WRITTEN INSTRUCTION
Rewrite the material from its start through the line containing "point(52,364)", swapping "bar chart icon" for "graph icon" and leaving everything else unchanged. Omit the pictures from your answer.
+++ DATA TO PROCESS
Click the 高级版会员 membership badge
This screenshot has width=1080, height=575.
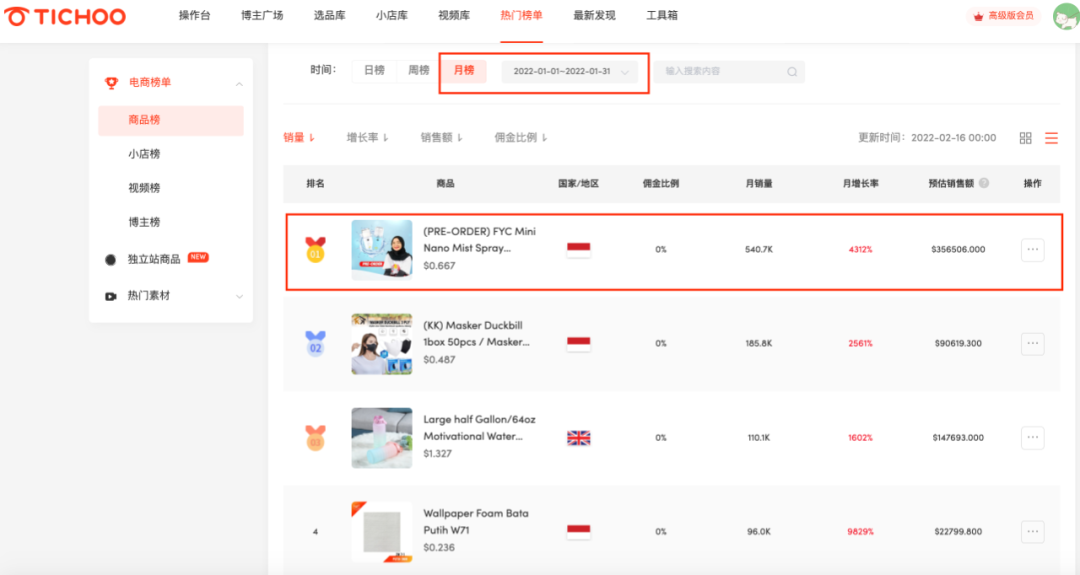click(1004, 17)
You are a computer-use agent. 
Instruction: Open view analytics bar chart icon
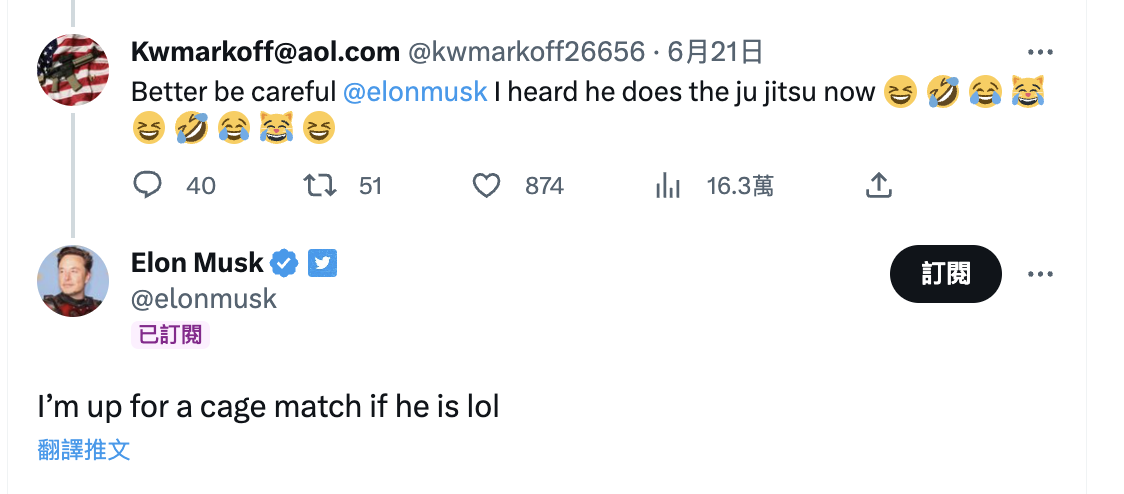667,186
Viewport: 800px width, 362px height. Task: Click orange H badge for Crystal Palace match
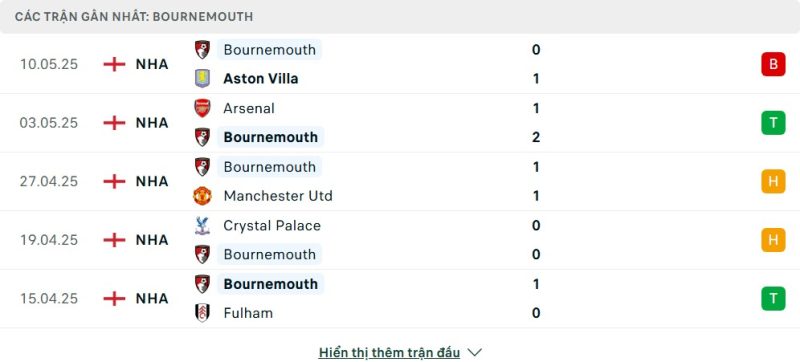(x=773, y=240)
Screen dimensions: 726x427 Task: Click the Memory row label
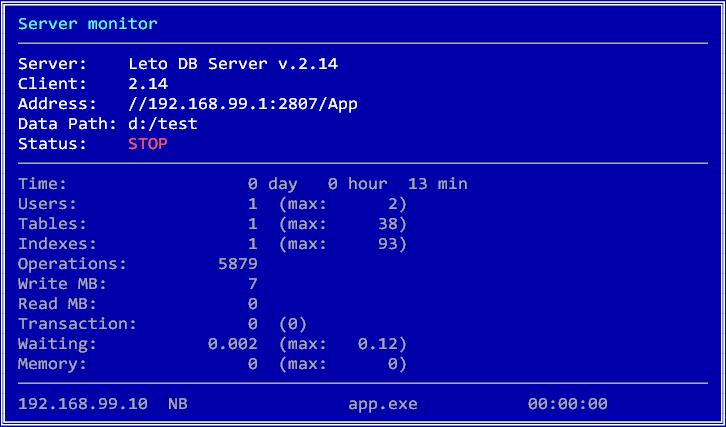point(52,364)
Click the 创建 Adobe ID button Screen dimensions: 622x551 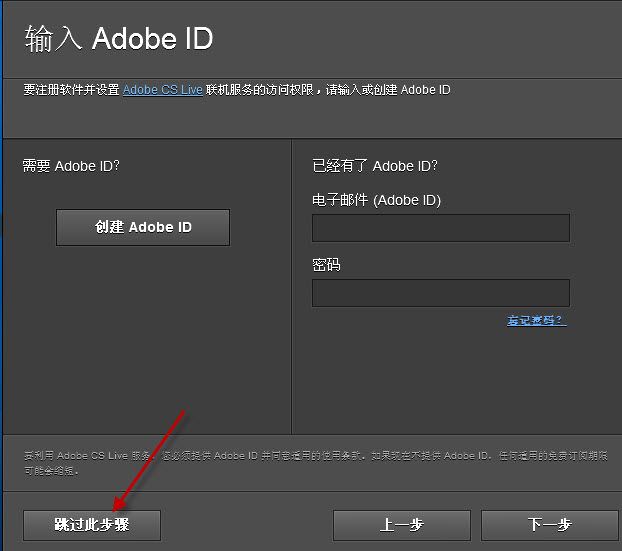143,227
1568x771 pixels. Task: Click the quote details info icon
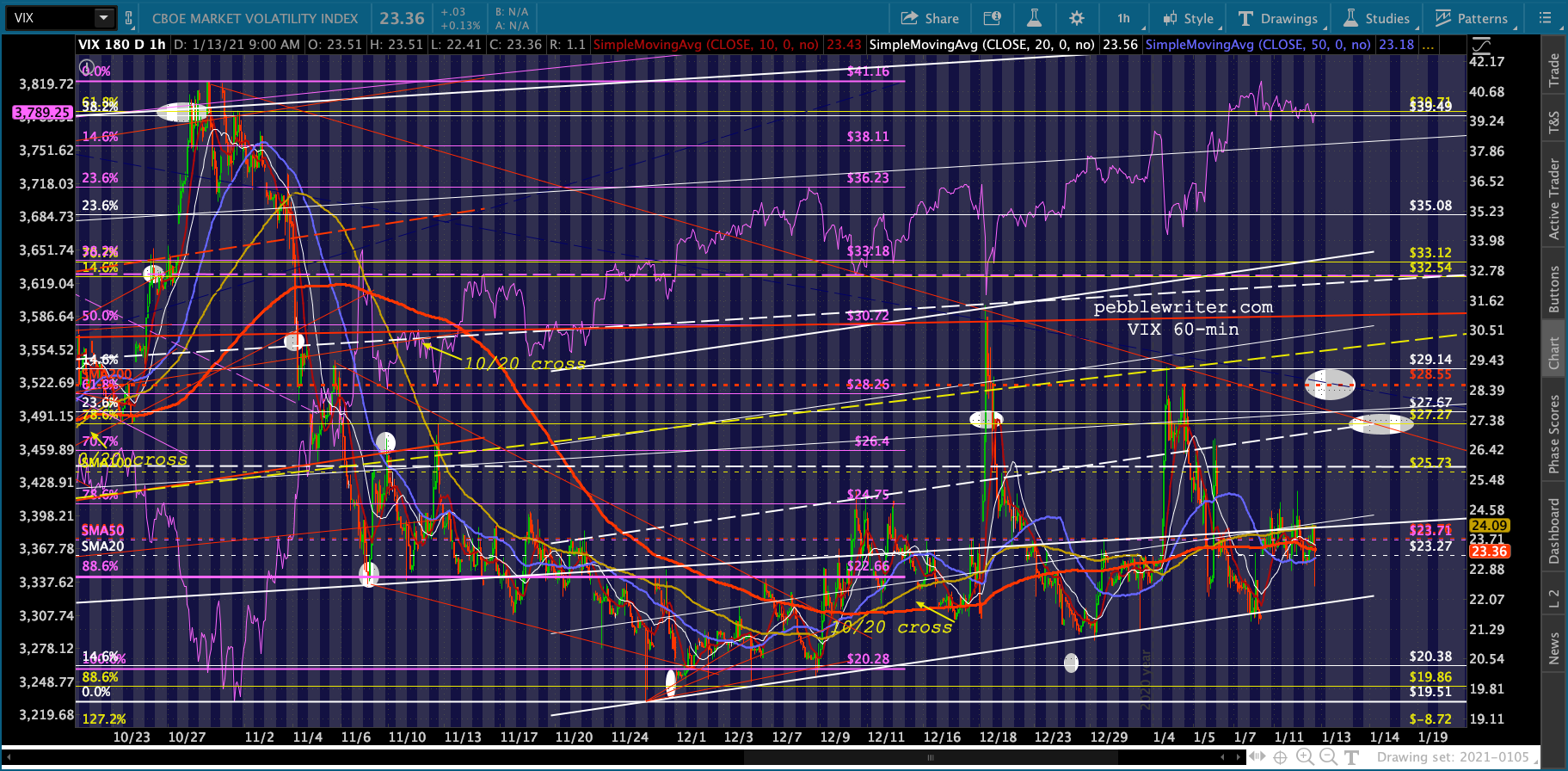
++++++
COMPLETED TASK
Click the 高级版会员 membership badge
This screenshot has width=1080, height=575.
click(1004, 17)
You are a computer-use agent. 
Instruction: Open view analytics graph icon
667,186
Viewport: 800px width, 362px height. Task: Click orange H badge for Crystal Palace match
(x=773, y=240)
Screen dimensions: 726x427 Task: Click the Memory row label
point(52,364)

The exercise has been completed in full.